I am also facing these concerns as I have different bulk RN-Seq datasets to deconvolute, some of which are from longitudinal work. I would be interested in hearing from the authors about the best practise to handle these scenarios.

Also, another key issue is, I don't know whether the generated sc_cell_type and sc_data dataframe can be treated as a standard Seurat object that we can use standard analysis pipeline

I am also interested in this as I tried to load it in Seurat but I am still trying to separate cell types via UMAP. I suspect the scRNA generated is already given as normalized and scaled judging from what the numbers look like. It would be great if the authors can confirm this or clarify a bit more.

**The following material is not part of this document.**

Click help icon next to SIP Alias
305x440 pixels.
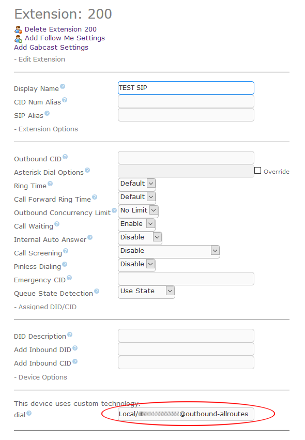[x=47, y=113]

xiang-cy commented 1 year ago

@Bennylikescoding hello, there. I only focus on the first step to transform bulkRNA to single-cell RNA (i.e., no consideration of further scRNA to spatial RNA) too. But I met a problem that input_st_data_path and input_st_meta_path were still required when using _generate_sc_meta, generate_sc_data = model.train_vae_andgenerate(), but I don't have st data in fact. How can I just skip this or if there is another way to solve it?
Looking forward to your reply, your help would be much appreciated.

SpaTrek commented 1 year ago

@Bennylikescoding, Thanks. you proposed a very specific question. Bulk2Space can be divided into two separate algorithms. I have seen some successful attempts using the either step of bulk2space recently. We are considering an update of the algorithm in a new project. @AlexUOM I have received an email from a student from the University of Manchester. I suppose that's you. Should you have any questions, please leave a message here so everybody can see them. And we are processing issues only on GitHub. @xiang-cy Same answer as the first one.

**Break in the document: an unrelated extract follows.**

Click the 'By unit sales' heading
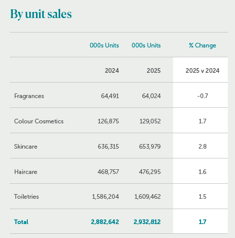This screenshot has width=235, height=238. point(41,14)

Bennylikescoding commented 11 months ago

@Bennylikescoding hello, there. I only focus on the first step to transform bulkRNA to single-cell RNA (i.e., no consideration of further scRNA to spatial RNA) too. But I met a problem that input_st_data_path and input_st_meta_path were still required when using _generate_sc_meta, generate_sc_data = model.train_vae_andgenerate(), but I don't have st data in fact. How can I just skip this or if there is another way to solve it? Looking forward to your reply, your help would be much appreciated.

@xiang-cy Hello xiang,

I find some spatial data in published papers that close to what I'm working on. I believe you could also find one, e.g., tissue type, disease and age status that're close to what you're working. The input spatial data and meta info seems can't be omitted.